Clinical profile of ACS patients treated with prasugrel, clopidogrel varies in US

SAN DIEGO — The clinical profile of patients with ACS treated with prasugrel as compared with clopidogrel differs substantially across U.S. academic medical centers, according to real-world data from the PROMETHEUS study.

Patients treated with prasugrel had a lower burden of risk for ischemic and hemorrhagic events than those treated with clopidogrel, Usman Baber, MD, MS, reported at the Society for Cardiovascular Angiography and Interventions Scientific Sessions.

Usman Baber

Baber and colleagues conducted a retrospective cohort study of 19,914 patients who underwent PCI with stents at eight U.S. academic medical centers from January 2010 to June 2013. The researchers collected baseline, clinical procedural and outcome data on patients undergoing PCI from institutional databases maintained at each center. For this analysis, patients were categorized based on use of clopidogrel or prasugrel (Effient, Daiichi Sankyo/Eli Lilly) at the time of PCI.

“Data examining the safety and efficacy profile of prasugrel in nonrandomized patients presenting across the entire clinical spectrum of ACS remains limited [and] the overall frequency and determinants of prasugrel use remain poorly characterized,” Baber, assistant professor of cardiology at Mount Sinai Hospital in New York, said during a presentation.

Twenty percent of patients (n = 4,058) received prasugrel at the time of PCI and the rest received clopidogrel.

The primary efficacy endpoint, major adverse cardiac events at 90 days after index PCI, occurred in 9.6% of clopidogrel recipients compared with 5.7% who received prasugrel (P < .001). This translated to a 42% relative risk reduction for overall MACE in favor of prasugrel, according to the researchers. After adjustment for baseline differences, the relative reduction was attenuated to a nonsignificant 11% benefit.

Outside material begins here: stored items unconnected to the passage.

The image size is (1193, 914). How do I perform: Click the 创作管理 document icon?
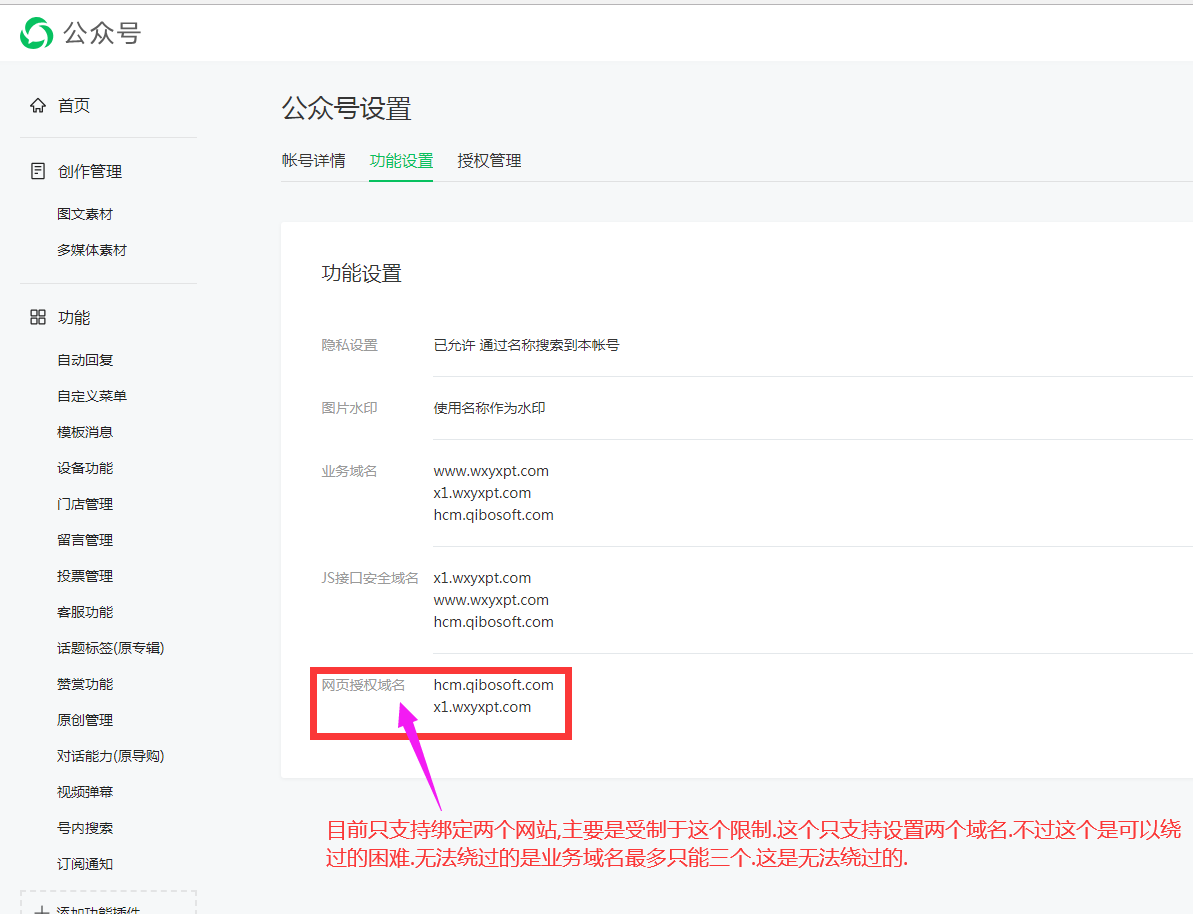tap(38, 171)
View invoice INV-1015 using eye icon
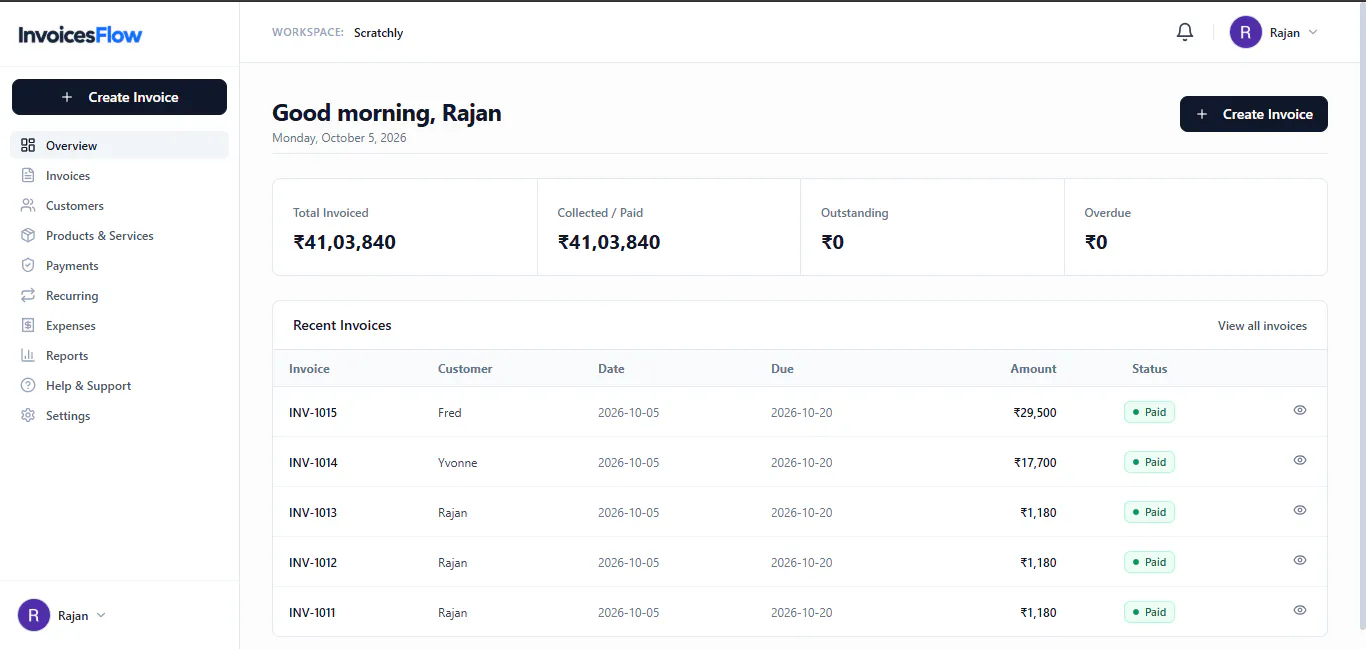1366x649 pixels. (1300, 410)
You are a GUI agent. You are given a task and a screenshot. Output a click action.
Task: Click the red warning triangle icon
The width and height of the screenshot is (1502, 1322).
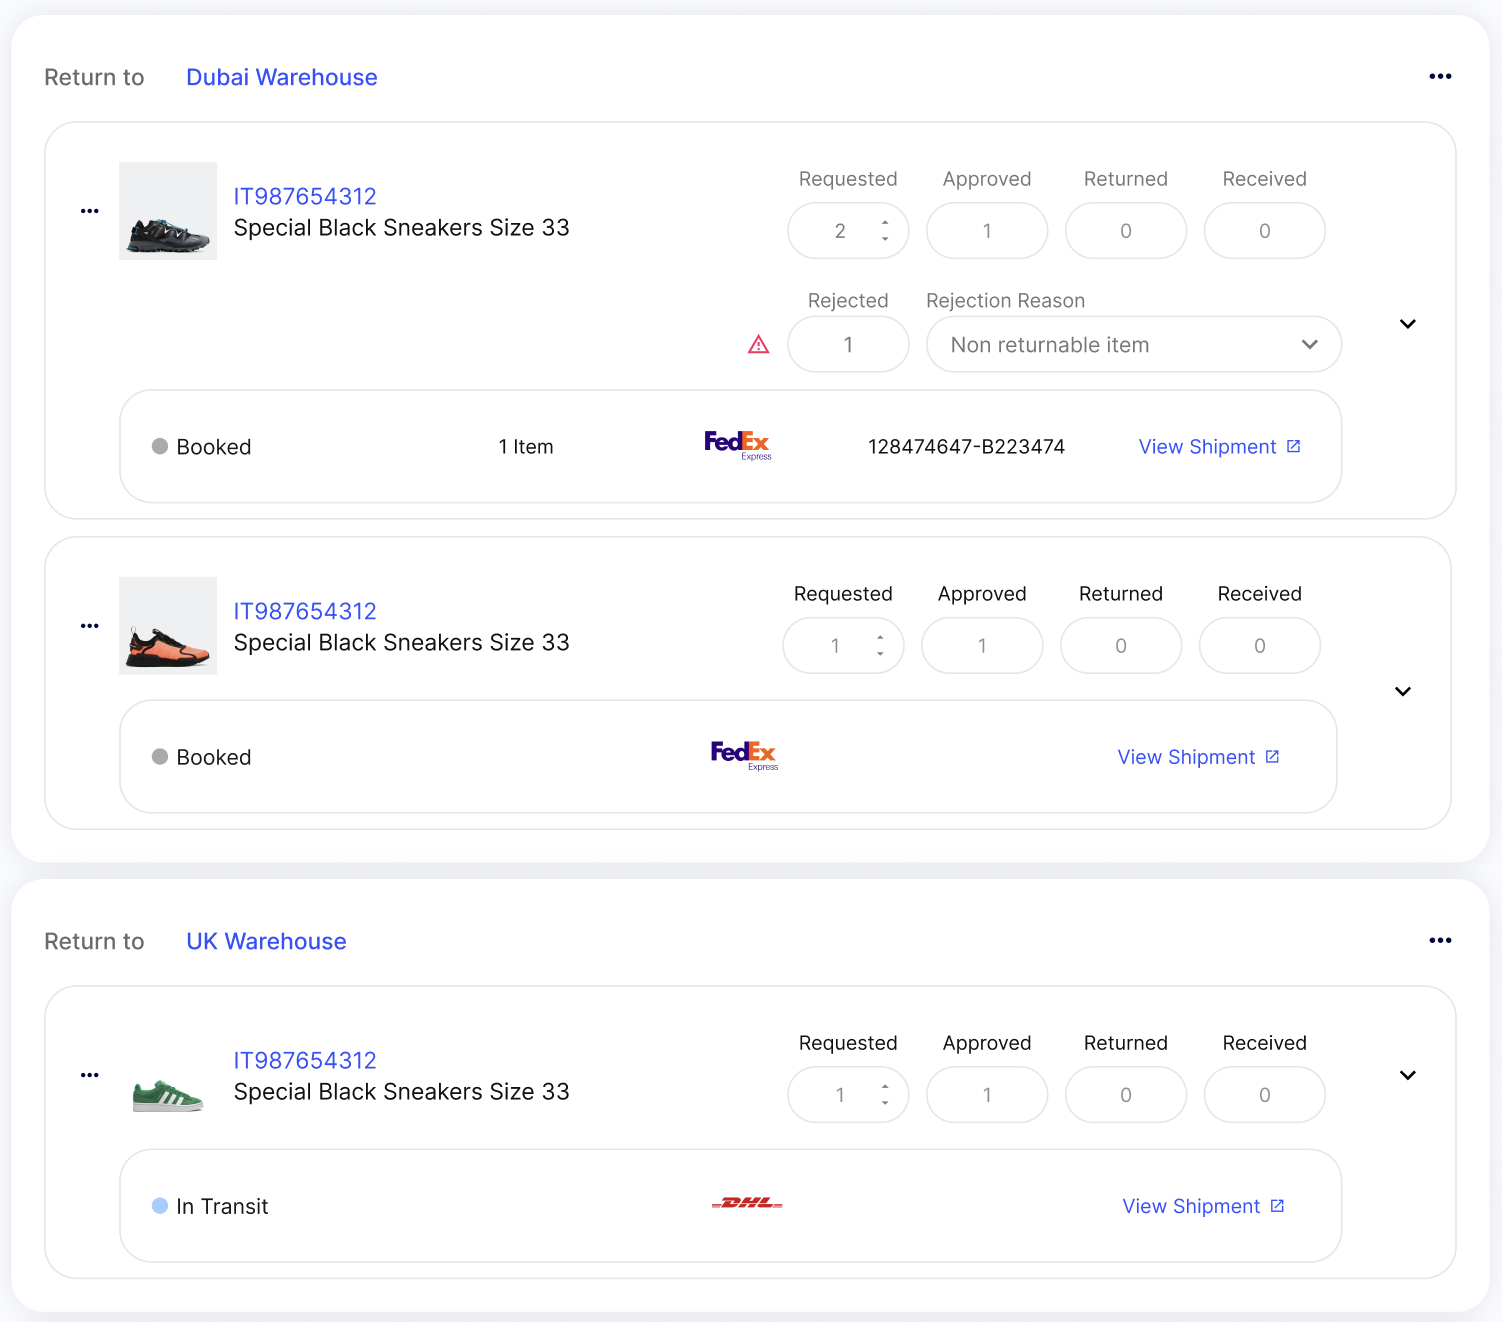click(759, 345)
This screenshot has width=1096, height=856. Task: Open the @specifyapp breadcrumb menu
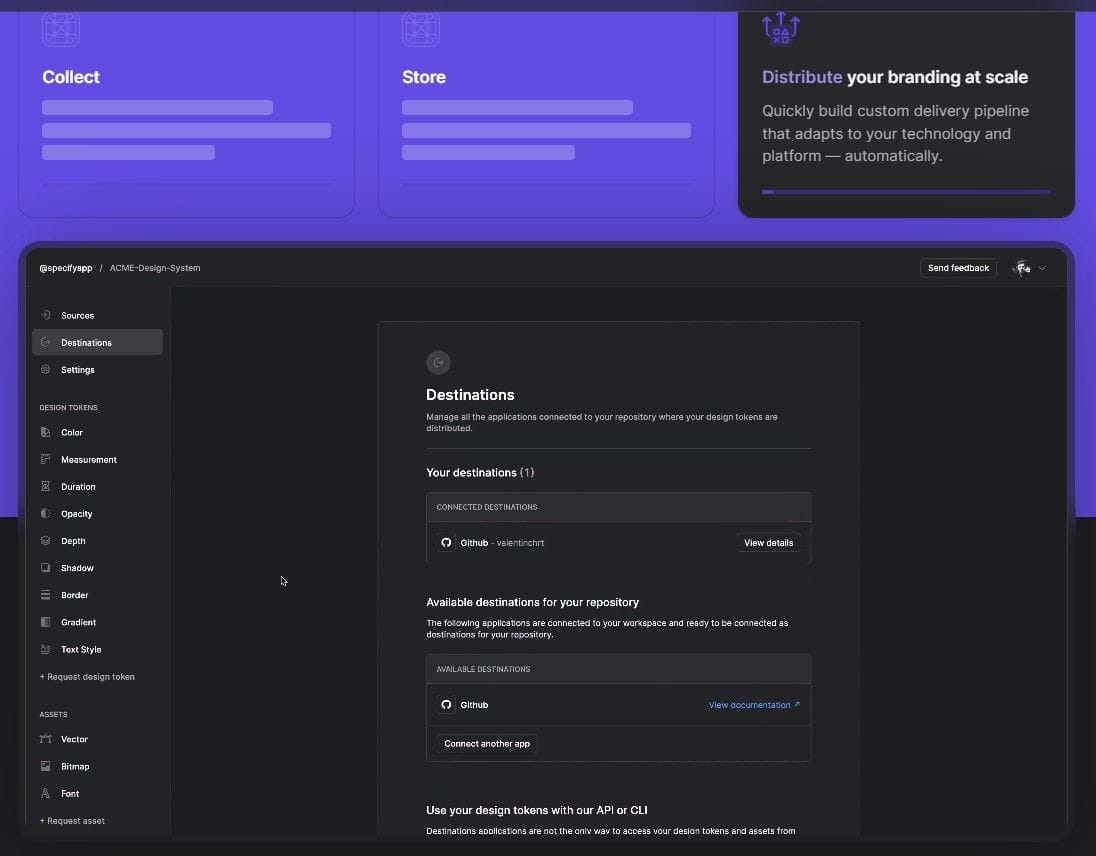pyautogui.click(x=65, y=268)
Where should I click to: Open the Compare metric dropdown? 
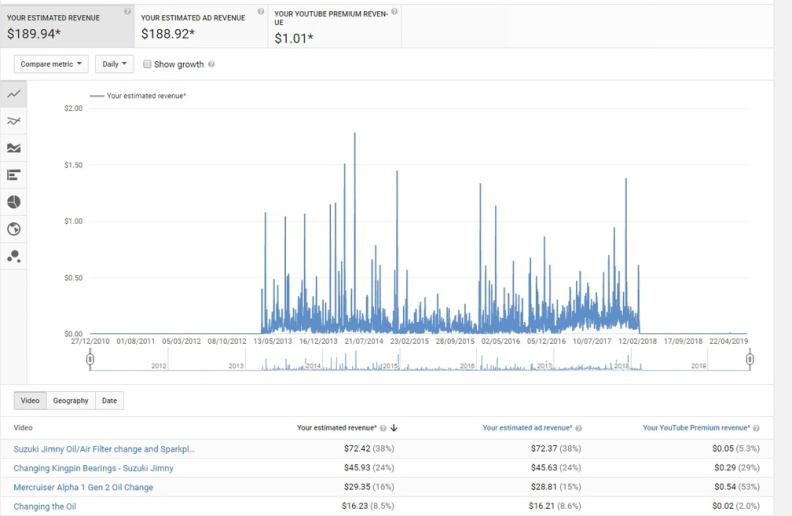point(51,64)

After adjustment, the primary safety endpoint of postprocedural or clinically overt bleeding requiring hospitalization was not significantly different between the prasugrel and clopidogrel groups (3.8% vs. 4%; P = .52).

“Although in this study prasugrel use was associated with lower rates of ischemic adverse events, the magnitude of benefit attenuated and was no longer statistically significant after adjusting for baseline differences. Analogously, lack of adjusted bleeding difference with prasugrel may reflect selection of patients at very low risk for hemorrhagic complications,” Baber said.

The results also suggested that prasugrel is more likely to be given to lower-risk patients undergoing PCI compared with clopidogrel. Patients who received prasugrel tended to be younger, more often male, and had less renal dysfunction and anemia compared with patients who received clopidogrel. However, patients who received prasugrel were more likely to present with STEMI and receive longer stents.

“The overall burden of risk factors for both ischemic and hemorrhagic events are much lower in patients treated with prasugrel,” Baber said. “Recalibrating ‘real-world’ use of prasugrel to better approximate a patient’s ischemic risk may yield a more appreciable therapeutic benefit, a hypothesis that warrants prospective evaluation.” – by Katie Kalvaitis

Reference:

Baber U, et al. Late-Breaking Clinical Trials. Presented at: Society for Cardiovascular Angiography and Interventions Scientific Sessions; May 6-9, 2015; San Diego.

Disclosure: Baber reports no relevant financial disclosures.